What this exercise asks -
1) Please quote the GPQA annotation dataset card word for word, starting at "## Dataset Description" and ending at "uniquely map questions.".
2) According to the GPQA annotation dataset card, which models make up the small subset whose responses were annotated?
3) Carry on writing the GPQA annotation dataset card from the point where it stops.

Study text -
⁂
---
language: en
license: cc-by-4.0
datasets:
- gpqa
tags:
- question-answering
- evaluation
- annotations
---

## Dataset Description

This dataset contains filtered JSONL files of human annotations on question specificity, answer uniqueness, answer matching to the ground truth for different models for the GPQA Diamond dataset.


## Fields

- **question_id**: Record ID from the original dataset to uniquely map questions. 
- **model**: List of models whose responses are being annotated (only a small subset was used here -- DeepSeek v3, GPT-4o, Llama-4-Maverick, Qwen3-32B).
- **thinking**: Thinking tokens (not being stored currently)
- **question_text**: Question.
- **answer**: Actual answer of the question.
- **response**: Models' responses.
- **rating_match**: Rating (1-5) on whether the model responses (functionally) matches the provided answer or not.
⁂
Raw data -
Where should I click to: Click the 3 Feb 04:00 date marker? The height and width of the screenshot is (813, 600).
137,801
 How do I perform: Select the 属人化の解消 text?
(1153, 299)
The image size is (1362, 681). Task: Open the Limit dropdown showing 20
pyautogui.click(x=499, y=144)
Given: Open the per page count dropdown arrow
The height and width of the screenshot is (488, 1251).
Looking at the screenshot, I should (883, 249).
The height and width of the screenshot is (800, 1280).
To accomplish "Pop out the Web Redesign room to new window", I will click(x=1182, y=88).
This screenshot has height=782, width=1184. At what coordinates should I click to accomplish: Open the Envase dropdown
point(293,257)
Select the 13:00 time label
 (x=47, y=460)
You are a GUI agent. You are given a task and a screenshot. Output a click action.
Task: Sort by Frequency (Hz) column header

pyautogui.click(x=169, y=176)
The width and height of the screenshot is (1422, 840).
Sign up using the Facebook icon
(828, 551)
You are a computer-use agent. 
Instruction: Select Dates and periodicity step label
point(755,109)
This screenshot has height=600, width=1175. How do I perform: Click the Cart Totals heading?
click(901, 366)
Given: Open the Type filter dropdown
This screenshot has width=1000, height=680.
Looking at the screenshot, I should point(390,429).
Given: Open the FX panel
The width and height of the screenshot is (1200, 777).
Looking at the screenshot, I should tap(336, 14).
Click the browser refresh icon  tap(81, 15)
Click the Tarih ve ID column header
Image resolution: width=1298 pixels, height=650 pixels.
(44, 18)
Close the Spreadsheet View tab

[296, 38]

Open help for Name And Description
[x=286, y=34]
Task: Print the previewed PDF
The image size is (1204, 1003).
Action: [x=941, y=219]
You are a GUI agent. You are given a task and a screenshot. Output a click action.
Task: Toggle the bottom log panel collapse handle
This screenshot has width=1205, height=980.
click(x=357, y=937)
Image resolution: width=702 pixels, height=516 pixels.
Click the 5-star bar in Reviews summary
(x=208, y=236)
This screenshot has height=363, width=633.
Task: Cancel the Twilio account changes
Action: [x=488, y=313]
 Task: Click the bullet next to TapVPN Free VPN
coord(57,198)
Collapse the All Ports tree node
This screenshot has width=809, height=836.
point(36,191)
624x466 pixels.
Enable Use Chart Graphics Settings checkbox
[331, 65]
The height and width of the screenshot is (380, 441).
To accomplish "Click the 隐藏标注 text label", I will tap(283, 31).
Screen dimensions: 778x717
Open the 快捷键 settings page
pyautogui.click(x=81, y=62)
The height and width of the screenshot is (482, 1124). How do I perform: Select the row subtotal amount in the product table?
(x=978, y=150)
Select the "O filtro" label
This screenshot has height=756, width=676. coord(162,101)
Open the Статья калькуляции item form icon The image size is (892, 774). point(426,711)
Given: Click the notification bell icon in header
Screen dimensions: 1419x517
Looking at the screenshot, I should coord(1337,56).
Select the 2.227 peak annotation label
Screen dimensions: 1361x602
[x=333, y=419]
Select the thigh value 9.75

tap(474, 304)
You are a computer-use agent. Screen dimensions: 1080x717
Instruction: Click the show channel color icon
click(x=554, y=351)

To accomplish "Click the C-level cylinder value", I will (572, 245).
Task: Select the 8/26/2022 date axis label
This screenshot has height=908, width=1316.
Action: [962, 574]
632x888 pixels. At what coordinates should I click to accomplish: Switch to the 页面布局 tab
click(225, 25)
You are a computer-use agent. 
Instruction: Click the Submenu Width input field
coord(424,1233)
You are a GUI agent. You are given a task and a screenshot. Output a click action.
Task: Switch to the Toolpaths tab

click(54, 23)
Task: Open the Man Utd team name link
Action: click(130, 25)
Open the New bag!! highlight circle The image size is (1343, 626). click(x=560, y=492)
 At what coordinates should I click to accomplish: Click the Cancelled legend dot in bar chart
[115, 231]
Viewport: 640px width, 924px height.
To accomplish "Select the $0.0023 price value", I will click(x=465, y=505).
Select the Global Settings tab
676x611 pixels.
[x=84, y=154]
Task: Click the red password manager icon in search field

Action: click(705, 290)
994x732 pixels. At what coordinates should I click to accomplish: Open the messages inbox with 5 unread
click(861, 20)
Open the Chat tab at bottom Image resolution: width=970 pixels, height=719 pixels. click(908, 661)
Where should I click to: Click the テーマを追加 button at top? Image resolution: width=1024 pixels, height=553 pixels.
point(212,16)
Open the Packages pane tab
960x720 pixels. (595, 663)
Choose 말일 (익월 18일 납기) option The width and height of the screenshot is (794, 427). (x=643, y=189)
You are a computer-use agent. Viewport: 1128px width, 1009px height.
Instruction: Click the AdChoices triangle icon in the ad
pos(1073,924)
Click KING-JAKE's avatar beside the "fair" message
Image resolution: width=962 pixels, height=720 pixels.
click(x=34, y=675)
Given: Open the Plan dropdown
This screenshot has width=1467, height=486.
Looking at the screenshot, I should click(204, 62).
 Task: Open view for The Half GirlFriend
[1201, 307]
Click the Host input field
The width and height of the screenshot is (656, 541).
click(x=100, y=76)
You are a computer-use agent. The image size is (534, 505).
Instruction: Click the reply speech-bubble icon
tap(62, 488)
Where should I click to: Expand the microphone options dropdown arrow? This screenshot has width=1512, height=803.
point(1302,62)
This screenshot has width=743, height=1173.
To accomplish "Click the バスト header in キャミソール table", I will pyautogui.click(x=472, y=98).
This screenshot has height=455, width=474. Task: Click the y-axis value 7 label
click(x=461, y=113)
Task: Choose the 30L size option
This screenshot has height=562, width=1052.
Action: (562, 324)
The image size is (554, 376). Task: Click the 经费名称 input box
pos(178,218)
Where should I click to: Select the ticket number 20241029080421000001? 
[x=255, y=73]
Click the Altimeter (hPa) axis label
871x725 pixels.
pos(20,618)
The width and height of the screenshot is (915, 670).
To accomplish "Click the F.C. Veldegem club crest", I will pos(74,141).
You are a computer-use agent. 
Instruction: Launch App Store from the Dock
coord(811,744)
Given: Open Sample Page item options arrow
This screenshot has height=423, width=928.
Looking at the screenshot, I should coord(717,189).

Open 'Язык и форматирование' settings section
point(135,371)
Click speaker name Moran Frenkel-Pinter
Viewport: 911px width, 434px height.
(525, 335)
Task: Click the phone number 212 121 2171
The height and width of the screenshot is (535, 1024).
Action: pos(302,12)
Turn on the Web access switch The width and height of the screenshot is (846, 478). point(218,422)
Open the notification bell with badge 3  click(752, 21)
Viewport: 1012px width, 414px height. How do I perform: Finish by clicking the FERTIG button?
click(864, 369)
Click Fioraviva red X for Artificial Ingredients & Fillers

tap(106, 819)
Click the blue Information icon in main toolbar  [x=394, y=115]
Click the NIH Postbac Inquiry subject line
⁂
Answers in order -
1)
## Dataset Description

This dataset contains filtered JSONL files of human annotations on question specificity, answer uniqueness, answer matching to the ground truth for different models for the GPQA Diamond dataset.


## Fields

- **question_id**: Record ID from the original dataset to uniquely map questions.

2) DeepSeek v3, GPT-4o, Llama-4-Maverick, and Qwen3-32B.

3)
- **rating_osq**: Rating (1-5) on whether the sample (question, answer) is specific enough that it can be answered with just the question, without any reliance on the options.
- **rating_multians**: Rating (1-5) on whether the question has a single unique correct answer (ignoring paraphrasing and counting only semantically and functionally different answers).

## Usage

This dataset can be used for obtaining subset of questions as per requirements on specificity and uniqueness of the answer.